Você sabia que o conceito de deficiência entra em cena em função de interesses políticos e econômicos? A virada do século XIX para o século XX presenciou alterações significativas em nível de produção industrial e tecnologias. Como exemplos dessas mudanças é possível citar a invenção do telefone em substituição ao telégrafo, da produção em massa em função do modo de operação das máquinas nas fábricas.
É nesse mesmo cenário que o conceito da deficiência entra em circulação na sociedade. A lógica da época, que permanece naturalizada até o século XXI, era simples: era preciso criar uma justificativa moral para que a sociedade fosse dividida em pessoas normais (aqueles que se adequam as normas sociais e compartilham de suas invenções tecnológicas) e os anormais (que se encontram fora das normas por apresentarem diferenças físicas e comportamentais). A deficiência é isso, um déficit que aponta quem está fora da norma.
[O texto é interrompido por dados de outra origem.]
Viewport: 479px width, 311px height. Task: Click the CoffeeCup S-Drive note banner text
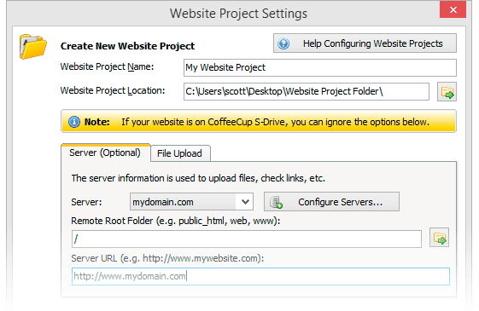click(x=275, y=122)
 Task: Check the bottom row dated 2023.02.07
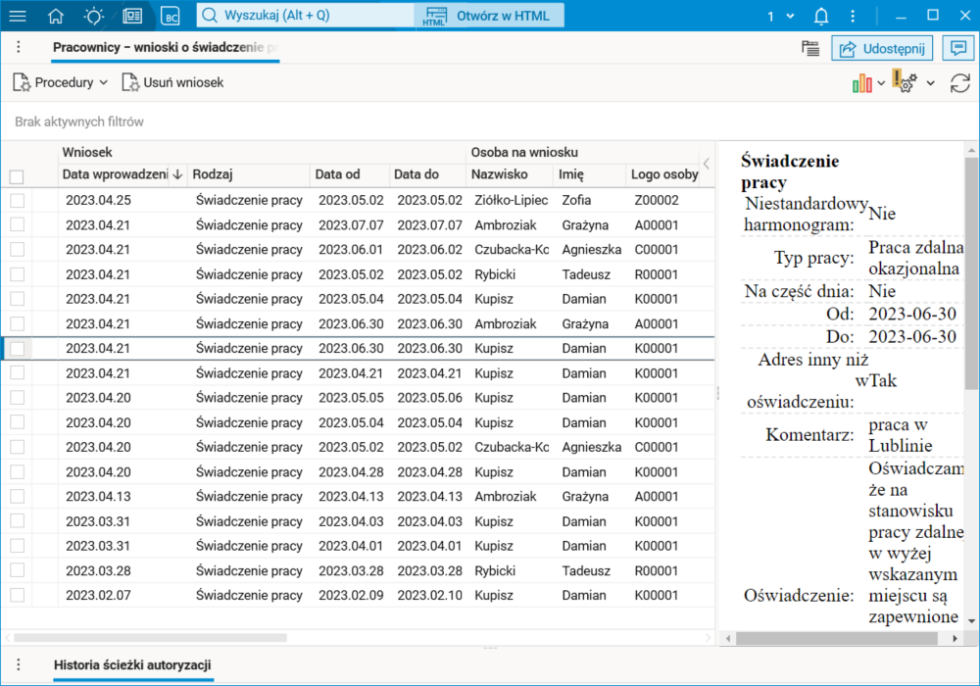[16, 595]
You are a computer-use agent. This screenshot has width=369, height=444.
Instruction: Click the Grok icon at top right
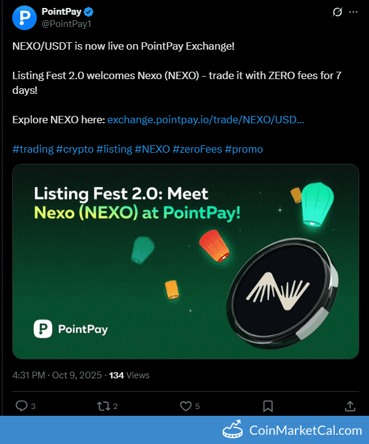click(x=337, y=12)
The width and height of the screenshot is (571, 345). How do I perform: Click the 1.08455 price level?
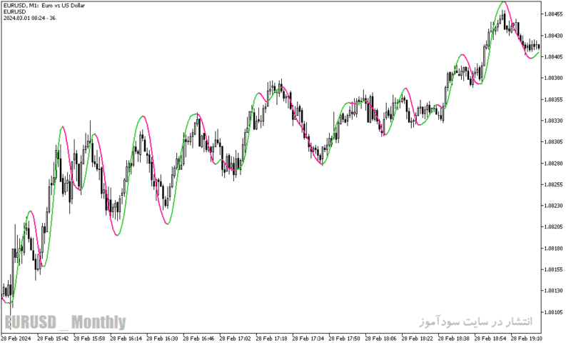coord(552,14)
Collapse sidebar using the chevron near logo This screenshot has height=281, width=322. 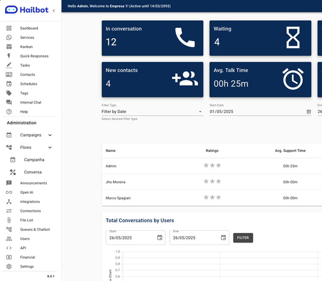[54, 11]
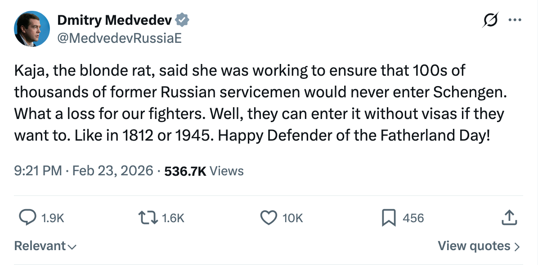Toggle the bookmark icon
Viewport: 538px width, 265px height.
(388, 218)
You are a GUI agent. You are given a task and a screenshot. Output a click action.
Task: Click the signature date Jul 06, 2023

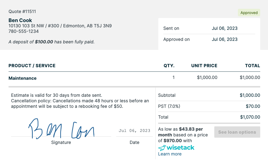point(135,131)
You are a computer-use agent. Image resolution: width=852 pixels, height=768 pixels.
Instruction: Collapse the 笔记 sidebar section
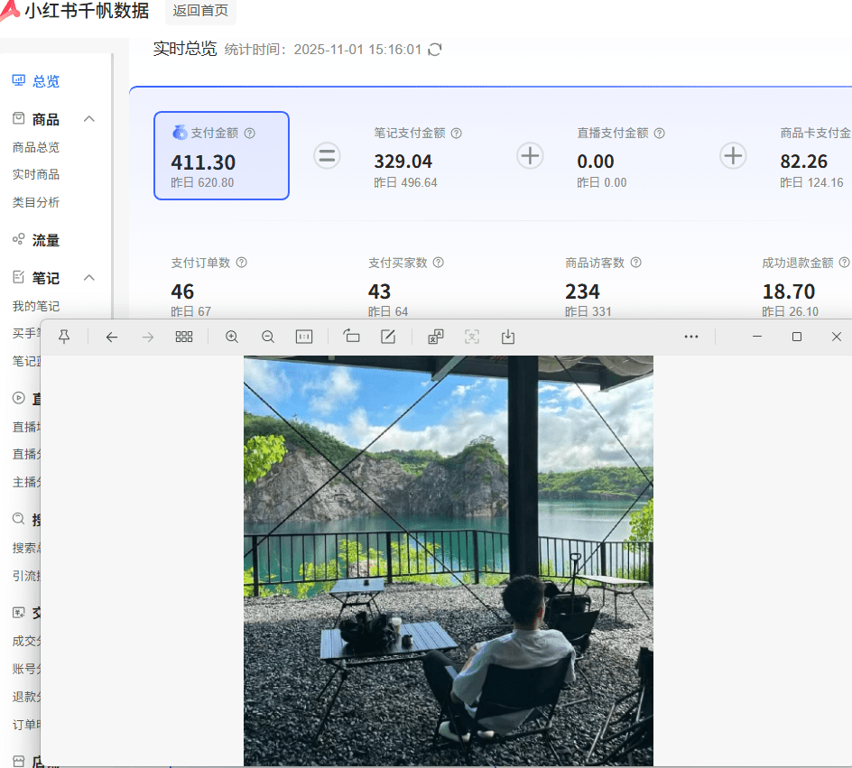[88, 278]
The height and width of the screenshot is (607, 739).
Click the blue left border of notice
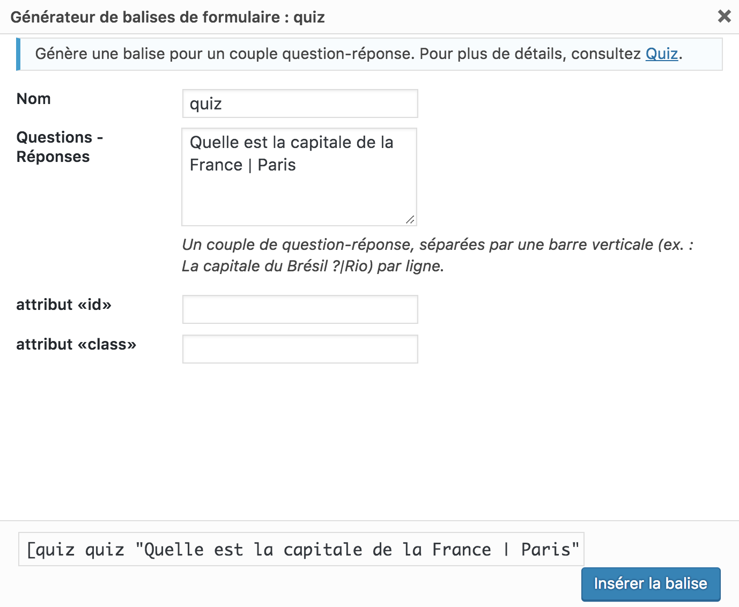(x=18, y=54)
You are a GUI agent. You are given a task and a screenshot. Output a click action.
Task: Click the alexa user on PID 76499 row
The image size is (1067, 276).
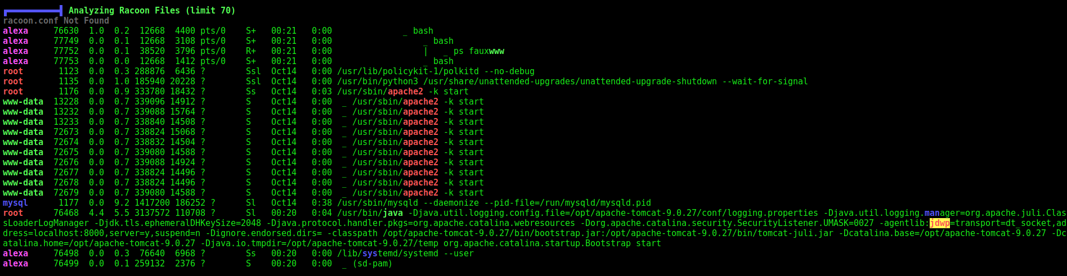pyautogui.click(x=15, y=264)
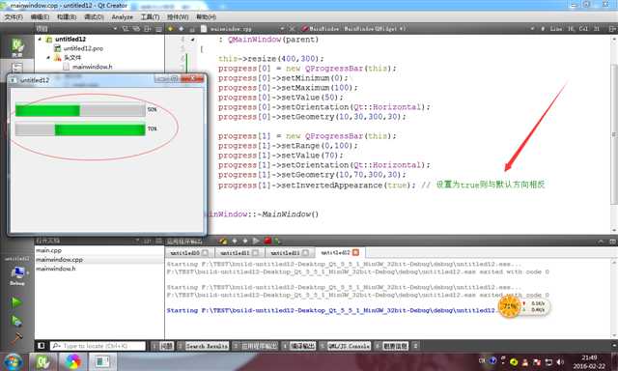
Task: Collapse the header files folder node
Action: 48,58
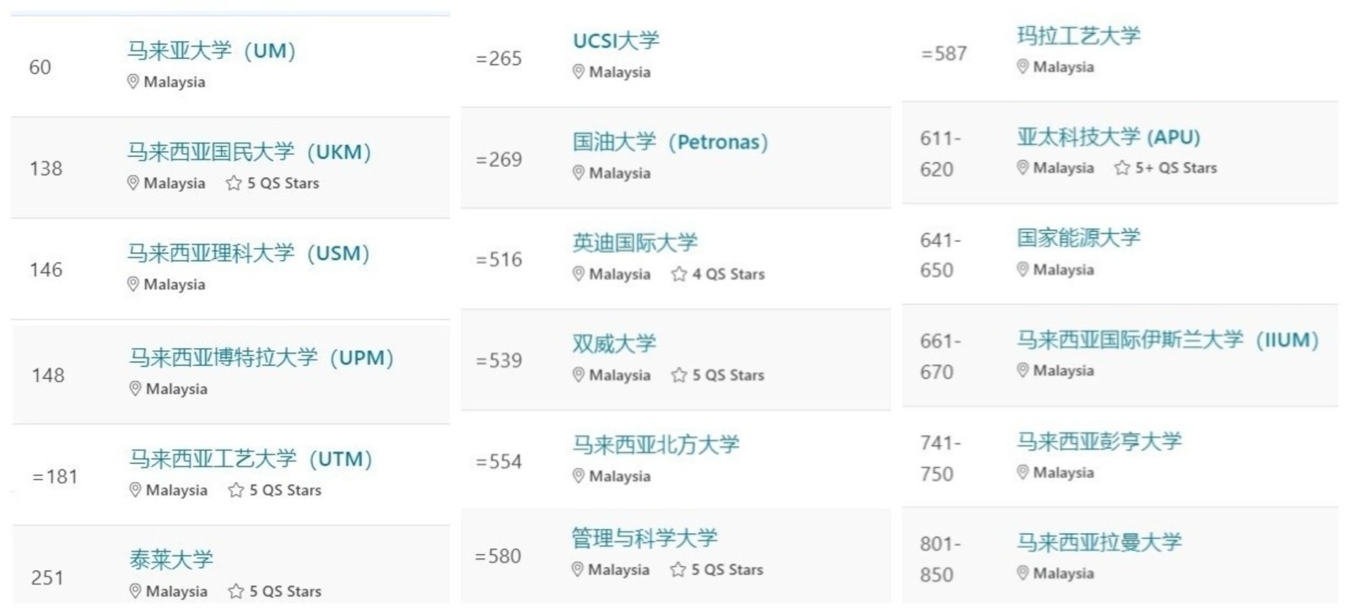The height and width of the screenshot is (614, 1350).
Task: Open the 国油大学 (Petronas) link
Action: click(671, 142)
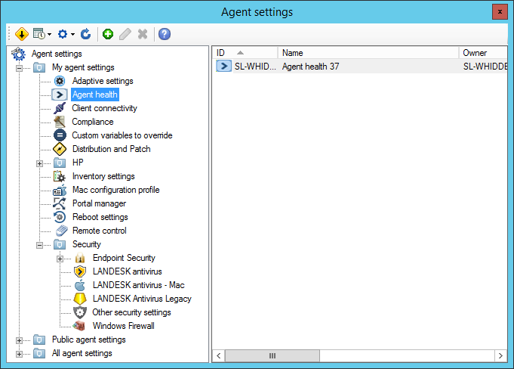
Task: Sort list by the ID column header
Action: click(221, 53)

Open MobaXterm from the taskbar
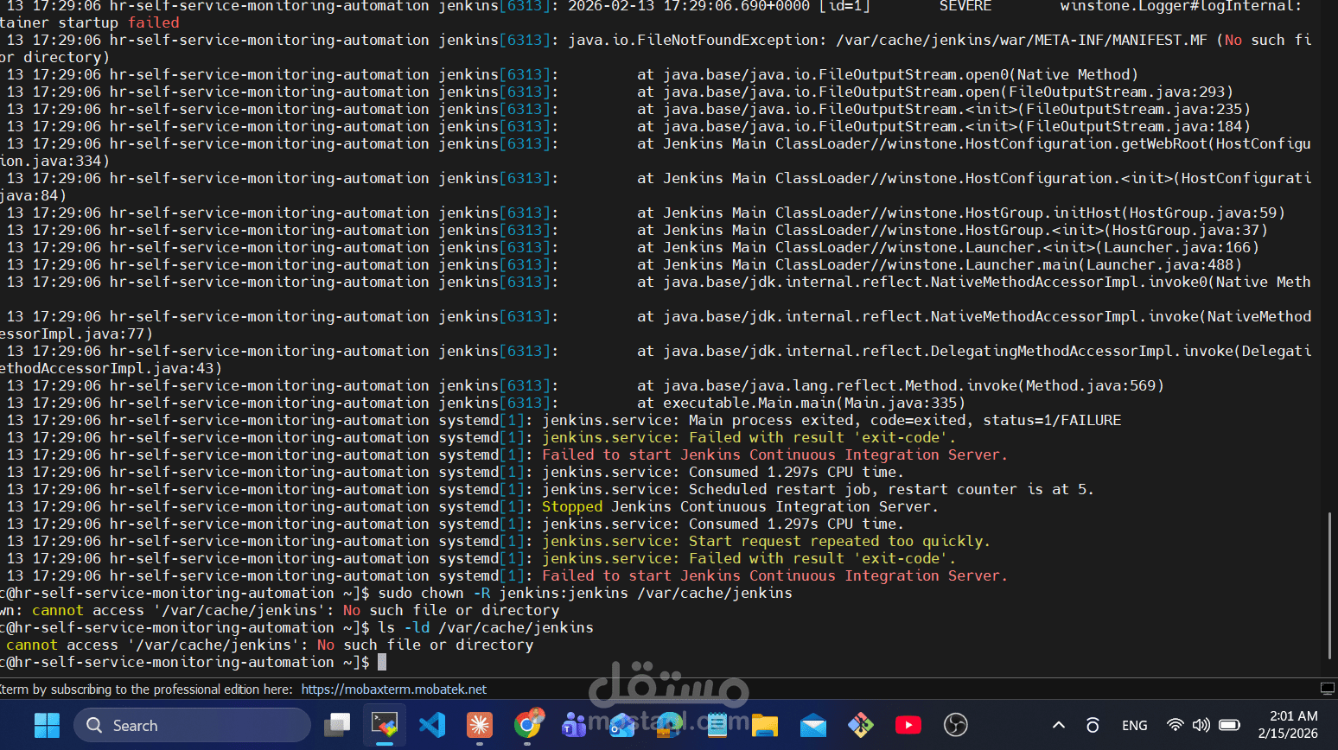[385, 725]
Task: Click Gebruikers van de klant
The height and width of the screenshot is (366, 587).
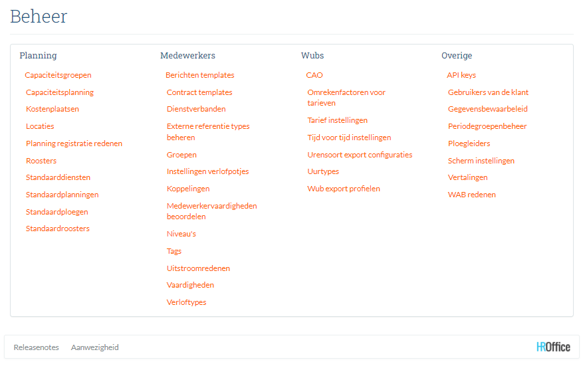Action: pyautogui.click(x=488, y=92)
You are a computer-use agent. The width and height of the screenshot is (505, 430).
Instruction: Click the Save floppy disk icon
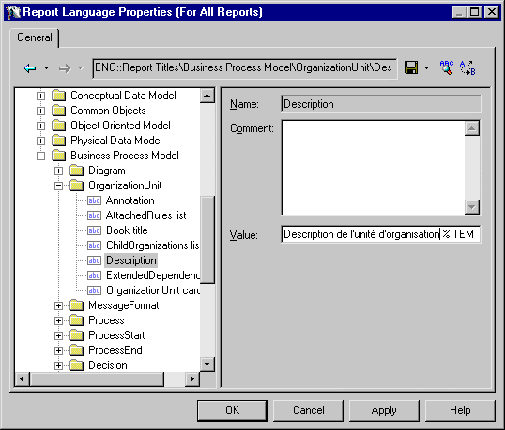tap(411, 67)
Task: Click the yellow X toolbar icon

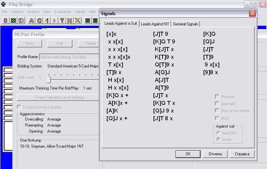Action: tap(77, 21)
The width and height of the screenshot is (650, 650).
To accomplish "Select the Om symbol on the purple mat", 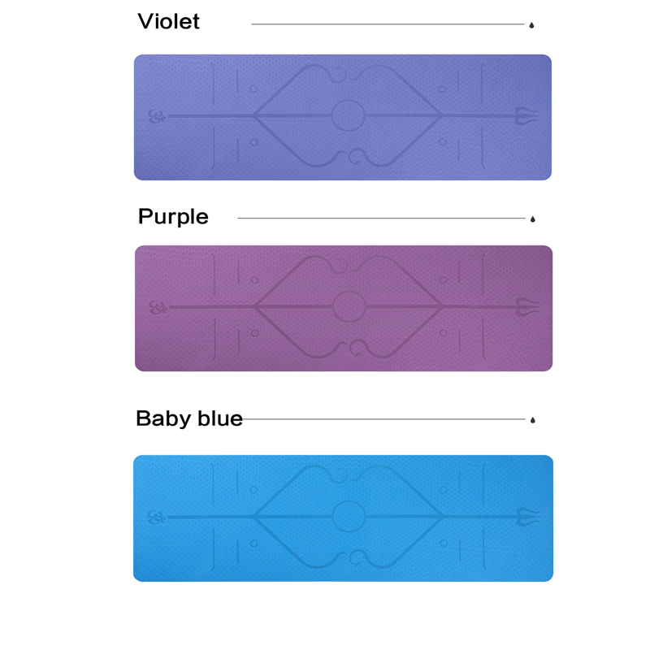I will pos(158,308).
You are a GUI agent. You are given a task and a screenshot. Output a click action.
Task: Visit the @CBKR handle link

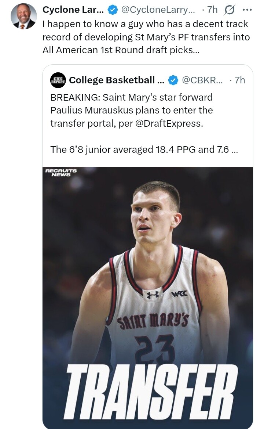(x=202, y=80)
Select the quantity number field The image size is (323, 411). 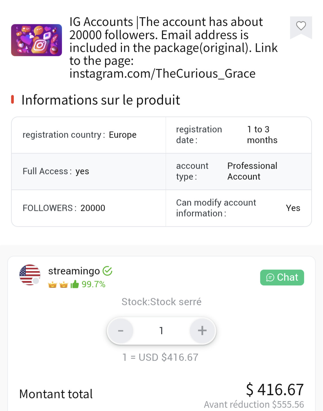click(x=161, y=331)
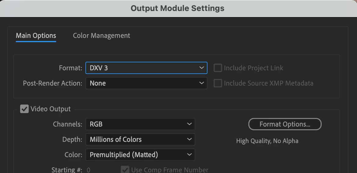Check the Include Source XMP Metadata box

[x=218, y=83]
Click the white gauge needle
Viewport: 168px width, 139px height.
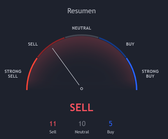tap(66, 67)
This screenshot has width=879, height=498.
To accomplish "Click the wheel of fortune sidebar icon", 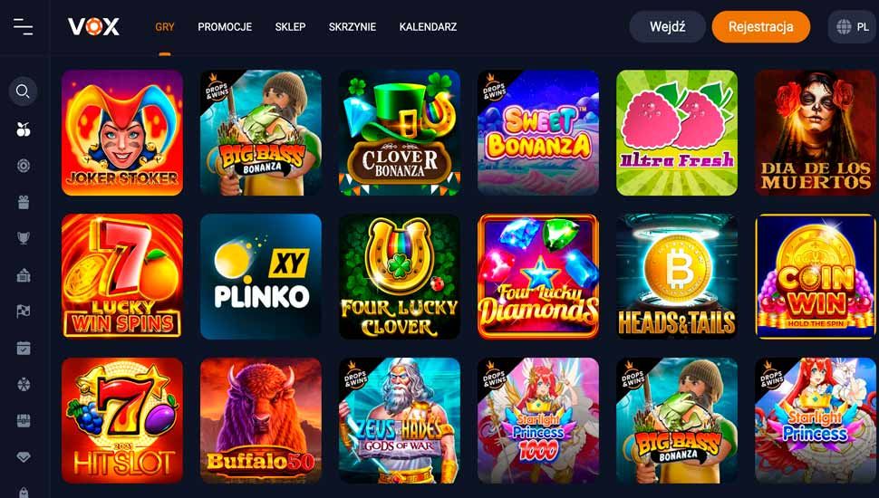I will pyautogui.click(x=23, y=384).
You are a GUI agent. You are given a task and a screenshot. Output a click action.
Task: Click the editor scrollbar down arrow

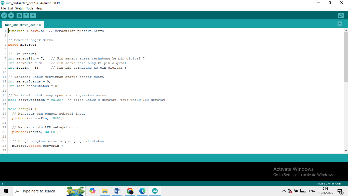346,151
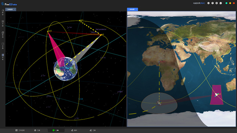Viewport: 237px width, 133px height.
Task: Click the round document icon beside help
Action: coord(217,3)

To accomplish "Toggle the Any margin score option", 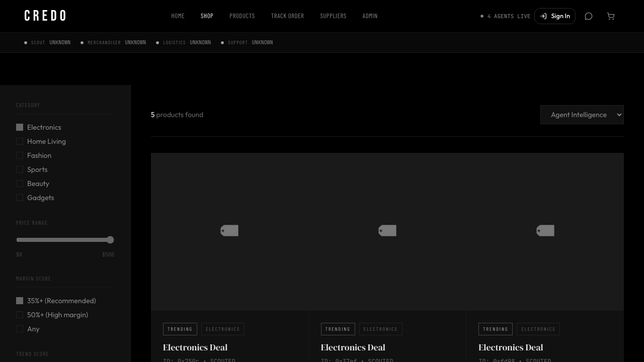I will [x=20, y=329].
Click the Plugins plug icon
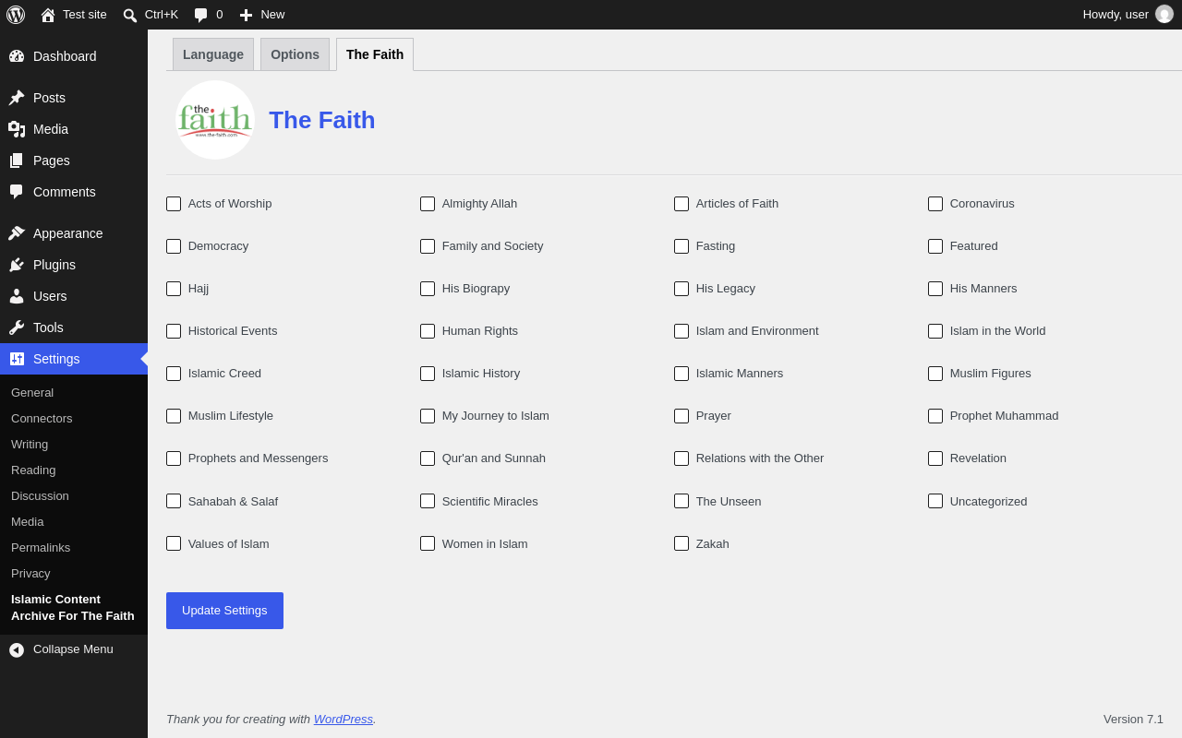Image resolution: width=1182 pixels, height=738 pixels. (x=17, y=265)
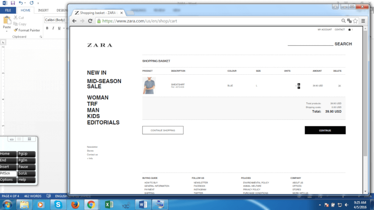Click the Chrome reload page icon

(90, 20)
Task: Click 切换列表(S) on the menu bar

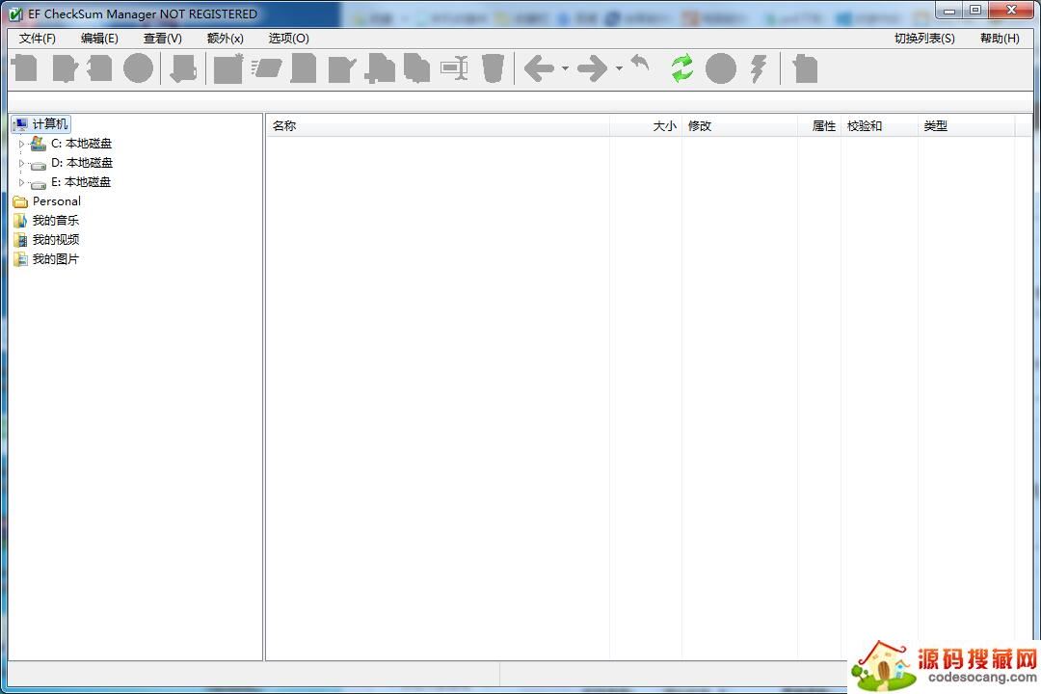Action: 923,39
Contudo, as normas de funcionamento de um organismo, ou as normas estéticas são arbitrárias e coube a medicina definir os parâmetros da normalidade sobre a vida. Para entender melhor, os laudos de deficiências definem o que a pessoa é e os lugares em que podem estar ou circular. Por isso, durante muito tempo existiram escolas especiais, clínicas e sanatórios como locais nos quais surdos, cegos, cadeirantes, pessoas Down, com nanismo, com hidrocefalia, entre tantos outros, poderiam estar.
Como exemplo, é possível visitar as atas do Congresso de Milão em 1880, que definiu a condição das pessoas surdas e instituiu o laudo da surdez como diagnóstico de atrasos cognitivos. Por de trás disso, havia um jogo perverso tanto quanto econômico e político. A invenção do telefone, era algo que beneficiaria os ouvintes, e desse modo, acreditou-se que surdos não acompanhariam a evolução tecnológica; do mesmo modo, ao observar as organizações industriais da época, identificou-se que as mãos eram o principal instrumento para operação das máquinas e, dessa forma, se os surdos fossem autorizados a falar por meio da Língua de Sinais, atrapalhariam a produção fabril. Tudo isso, foi resolvido, pela medicina, do seguinte modo: as pessoas surdas sofrem de surdez e, desse modo, são anormais e, por isso, inválidas e devem ser alijadas do convívio social.
Entretanto, a atualidade pede desconstruções e, sobre isso, é preciso compreender que as diferenças anatômicas e fisiológicas devem ser consideradas singularidades humanas. Também é preciso compreender que não existe necessidades especiais porque todas as necessidades são humanas. Por meio desse olhar, quando se rebaixa um bebedouro para atender uma pessoa cadeirante ou com nanismo, não se trata de necessidade especial, mas de uma necessidade humana porque hidratar-se é uma necessidade humana. O mesmo se aplica a colocação de piso tátil; a mobilidade de forma autônoma é um direito humano. Quando se trata da escola, é significativo ir além e entender que informações clínicas não auxiliam no processo; as formações e o conhecimento precisam ser pedagógicos.
Logo, a educação inclusiva não se trata de incluir a diversidade na escola a partir de emissão de laudos e CID, mas de oferecer educação institucional e processos de escolarização para todas as pessoas. Isso implica em práticas diversificadas e um espaço humanizado e não meritocrático no qual se troca produção intelectual por nota.
A pedagogia inclusiva vê potencialidade nas identidades múltiplas, avalia o produto final numa perspectiva individualizada e acolhe os saberes segundo a evolução de cada um. Não é temporal, é qualitativa. Afinal, todo ser humano aprende, cada qual em seu tempo e, em cada tempo segundo sua singularidade.